The developers of a controversial industrial megaproject outside Miami-Dade County’s Urban Development Boundary sued Florida over a state department’s stance that the approval process needs a do-over.
Aligned Real Estate Holdings and Coral Rock Development want to build the 5.9 million-square-foot South Dade Logistics and Technology District on 378 acres on the southeast corner of the Florida Turnpike and Southwest 122nd Avenue. The site is outside the UDB, which sets a boundary between suburban development and green spaces such as farmland.
In their lawsuit, the developers pushed back on the Florida Department of Economic Opportunity’s decision that Miami-Dade missed a 180-day deadline to vote on the land use tweaks after the state’s review of the project, the Miami Herald reported. Miami-Dade County is a co-plaintiff.

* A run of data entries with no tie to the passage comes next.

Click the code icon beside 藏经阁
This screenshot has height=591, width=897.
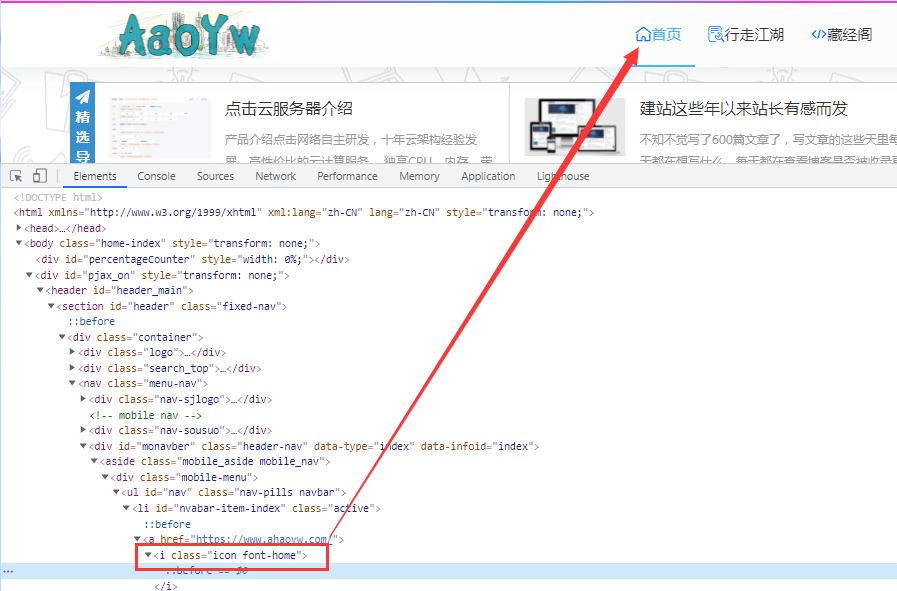[818, 34]
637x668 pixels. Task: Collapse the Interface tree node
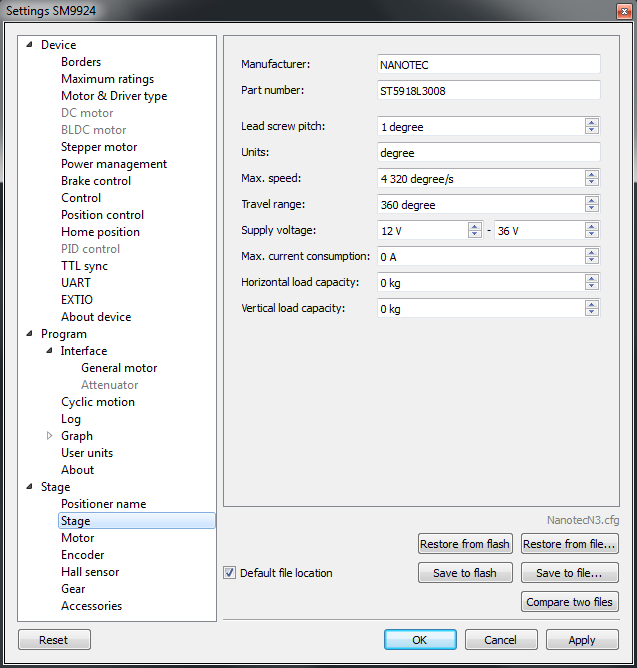point(50,351)
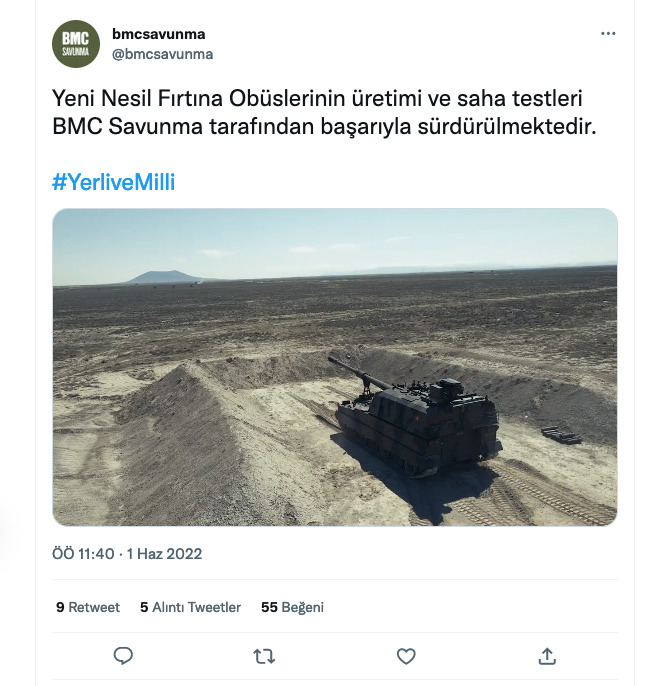This screenshot has width=656, height=686.
Task: Click the BMC Savunma profile avatar
Action: tap(76, 44)
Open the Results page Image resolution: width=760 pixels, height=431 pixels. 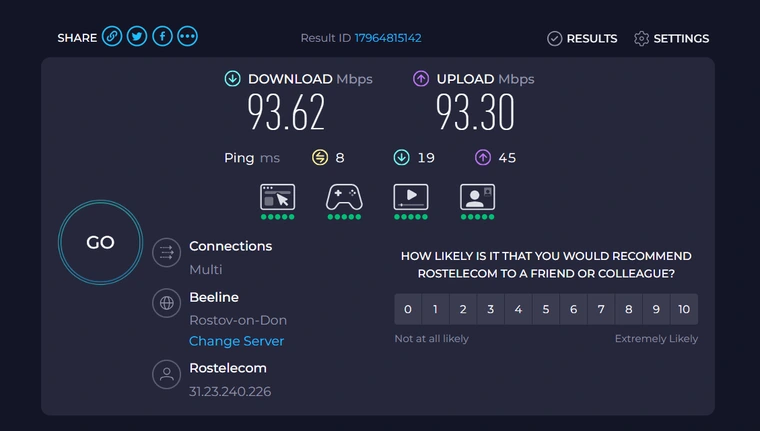tap(582, 38)
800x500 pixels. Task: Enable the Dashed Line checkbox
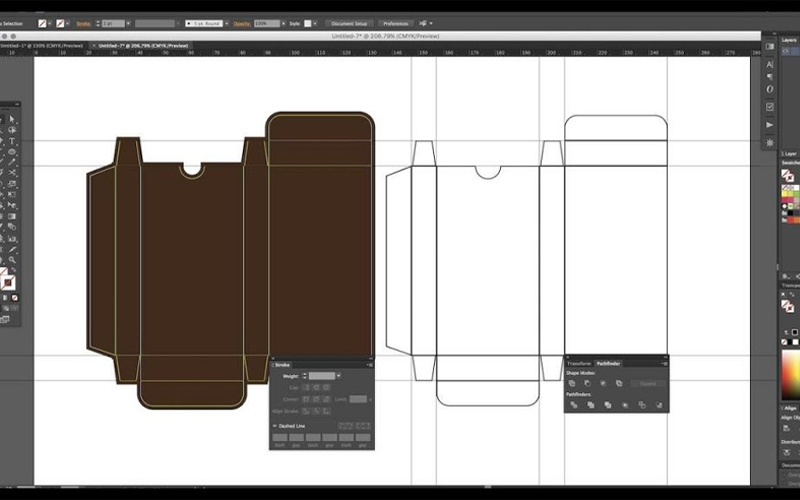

In fact, the requirement is for the county to only hold a second and final public hearing on the project within 180 days — a deadline Miami-Dade met in May of last year — and not for the commission to actually give a final vote on the project, according to the complaint.
“Once the county complied with the requirement to hold the second public hearing by the statutory deadline, no law required the county to take final action on the [project] by any date certain,” the lawsuit says.
Aligned and Coral Rock scored final approval on Nov. 1 after they went in front of commissioners five times last year. Along the way, they tweaked their proposal, including roughly cutting the project’s size in half and committing a 622-acre donation to a county wetland preservation program. In doing so, they gained additional commission support.
Miami-Dade Mayor Daniella Levine Cava vetoed the approval on Nov. 10, but commissioners overrode her veto five days later.
Part of Levine Cava and environmentalists’ opposition had been premised on the development site possibly being needed for Everglades restoration.
Miami-based Aligned and Coral Gables-based Coral Rock countered that South Dade Logistics will be a needed economic boon for the area, creating about 7,000 jobs, and it will actually be environmentally beneficial.
The developers declined comment to The Real Deal about the lawsuit. The Florida Department of Economic Opportunity did not immediately return a request for comment.